TÜBINGEN. Tübingens Oberbürgermeister Boris Palmer hat scharfe Kritik an der Asylpolitik der Bundesregierung geübt. Es sei »in jedem Dorf und an jedem Bahnhof sichtbar, dass wir in großer Zahl Menschen bei uns aufnehmen, die keinen Beitrag zu unserer Wirtschaft leisten und keinen Asylanspruch haben«, schrieb der ehemalige Grünen-Politiker in einem Gastbeitrag für die »Welt«. Diesen Menschen in einem rechtsstaatlichen Verfahren an den Außengrenzen aufzuzeigen, dass sie nicht nach Europa einwandern dürfen, sei »gerecht und notwendig«.
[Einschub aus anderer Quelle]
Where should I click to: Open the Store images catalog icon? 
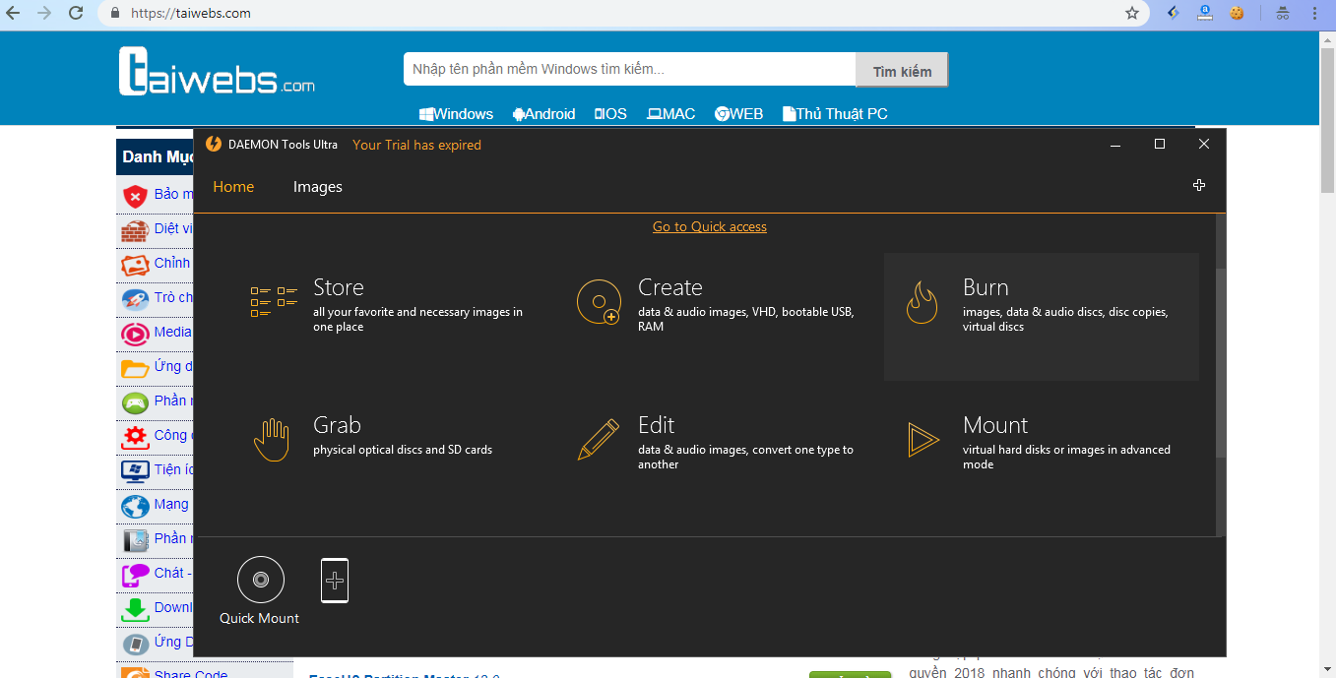pyautogui.click(x=274, y=302)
Palmer stellte sich hinter den umstrittenen Asyl-Vorstoß des CDU-Politikers Thorsten Frei. Bei »migrationsskeptischen Bürgern« würde das viel größere Akzeptanz finden als das heutige System, »das bei immer mehr Menschen den Eindruck erweckt, als stünde der Staat hilflos einer immer größer werdenden Zahl von Armutsflüchtlingen gegenüber, die sich den Zutritt zum eigenen Dorf, zur eigenen Nachbarschaft, erzwingen können«, schrieb der Tübinger Oberbürgermeister.
Frei, der Parlamentarische Geschäftsführer der CDU/CSU-Fraktion im Bundestag, hatte eine Veränderung der Systematik in der Asylpolitik vorgeschlagen. In einem Gastbeitrag für die »Frankfurter Allgemeine Zeitung« plädierte er dafür, das Recht des einzelnen Menschen abzuschaffen, auf deutschem Boden Asyl zu beantragen. Es solle ersetzt werden durch Kontingente für die Aufnahme von Flüchtlingen in Europa. Diese 300 000 bis 400 000 Flüchtlinge pro Jahr sollten direkt im Ausland ausgewählt und dann in Europa verteilt werden.
Der Vorstoß war von den Ampel-Parteien scharf kritisiert worden. Die Bundesregierung machte deutlich, vom individuellen Anspruch auf Asyl nicht abrücken zu wollen.
Palmer ist seit 2007 Oberbürgermeister in Tübingen. Mit Äußerungen etwa zur Flüchtlingspolitik sorgte er immer wieder für Kontroversen und sah sich Rassismusvorwürfen ausgesetzt. Bundesweites Aufsehen und Anerkennung brachten aber auch sein Management während der Corona-Pandemie sowie seine kommunale Umweltpolitik.